The idea seems to be that one shouldn’t be alarmed just because your model says an event of low probability occurred. Even if your models of the world are in general correct, so many things happen that you’ll observe rare events once in a while. Further, we’re biased to make a big deal out of things, thinking they’re not random when they are. This bias in what we notice is the basis for Feynman’s joke – no one ever points out every mundane thing that occurs; only the few that seem surprising to them. Most, they don’t notice.

But “human biases” doesn’t seem to have any obvious spot in Bayes’ formula. The calculation gives a probability that doesn’t have anything to do with your biases except insofar as they affect your priors. Who cares whether the program has been used hundreds or thousands of times before? We’re only interested in this instance of it, and we don’t have any data on those hundreds or thousands of times. The only extent to which that matters is that if the program has been used many times before, it’s more likely that they’ve caught any bugs or common user errors.

In the end, the “unlikely events are likely to occur” argument doesn’t seem relevant here. If we looked at a large pool of surveys, found one with lopsided results, and said, “Aha! Look how lopsided these are! Must be something wrong with the survey process!” that would be an error, because by picking one special survey out of thousands based on what its data says, we’ve changed . That is, it is likely that the most-extreme result of a fair survey process looks unfair. But we didn’t do that here, so why all the admonitions?

Another point made by commenters was that HTHTTHT is equally-likely with HHHHHHH given a fair coin, but only the second one raises an eyebrow. This is because HTHTTHT is one of a set of a great many similar sequences while HHHHHHH is unique. But this doesn’t seem relevant here, either. We didn’t look at the exact sequence of responses 260 (BBCABACCABAC…) and claim it was unlikely. All sequences are equally unlikely given a fair random process. But instead we looked at a computed statistic – the distribution of A, B, and C, which captures most of what we’re interested in. So again, why did commenters bring this up?

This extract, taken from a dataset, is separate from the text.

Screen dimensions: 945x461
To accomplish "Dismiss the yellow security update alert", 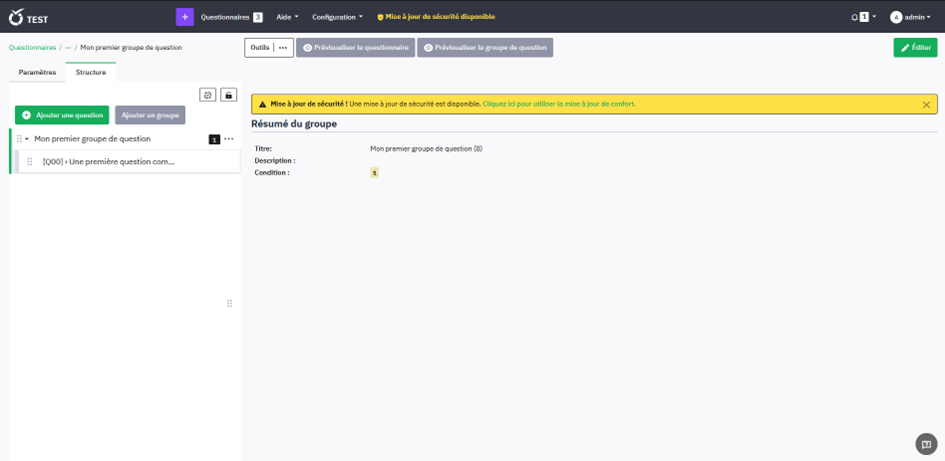I will [x=926, y=104].
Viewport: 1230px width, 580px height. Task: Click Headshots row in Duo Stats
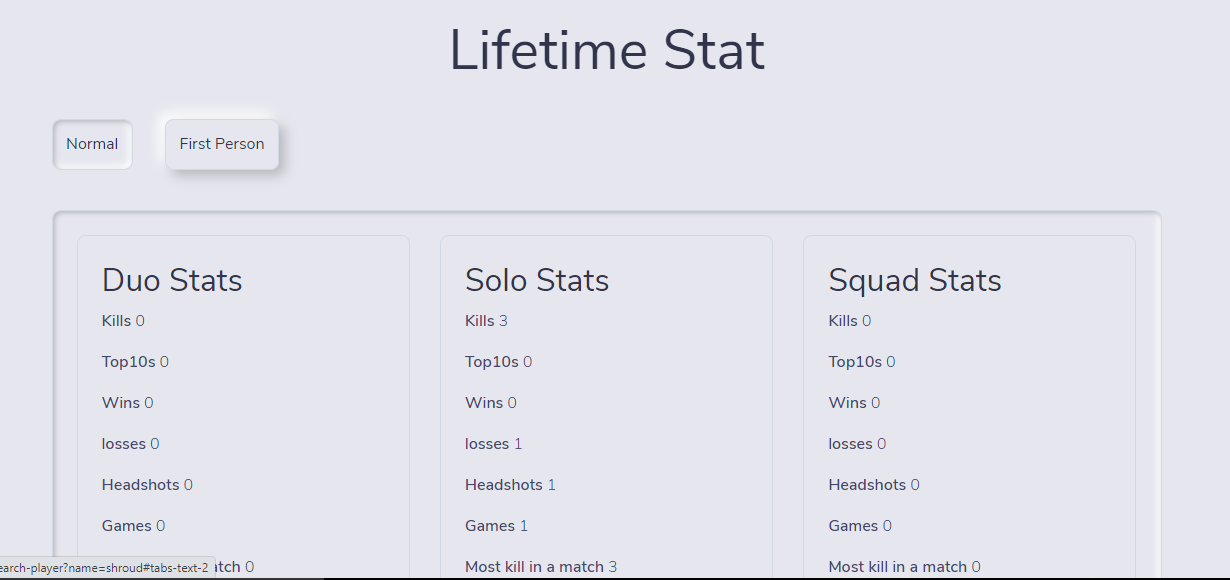click(147, 485)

Maybe I’m missing an important point, but my guess is that it’s just pattern matching. “Oh, someone is talking about an unlikely thing that happened. Better warn them about Feynman’s license plate.” Of course, we do pattern-matching all the time because it usually works. But we also need to get feedback whenever our pattern-matching fails, then try to figure out why it failed, then try to update the pattern-matching software to work better next time, gradually giving fewer false positives and more true positives. There’s a tradeoff between them, and I’d guess it’s better to err on the side of committing false positives, since you can go build a general skill of going back and checking over what you’ve said carefully after initially pattern-matching it, especially in writing.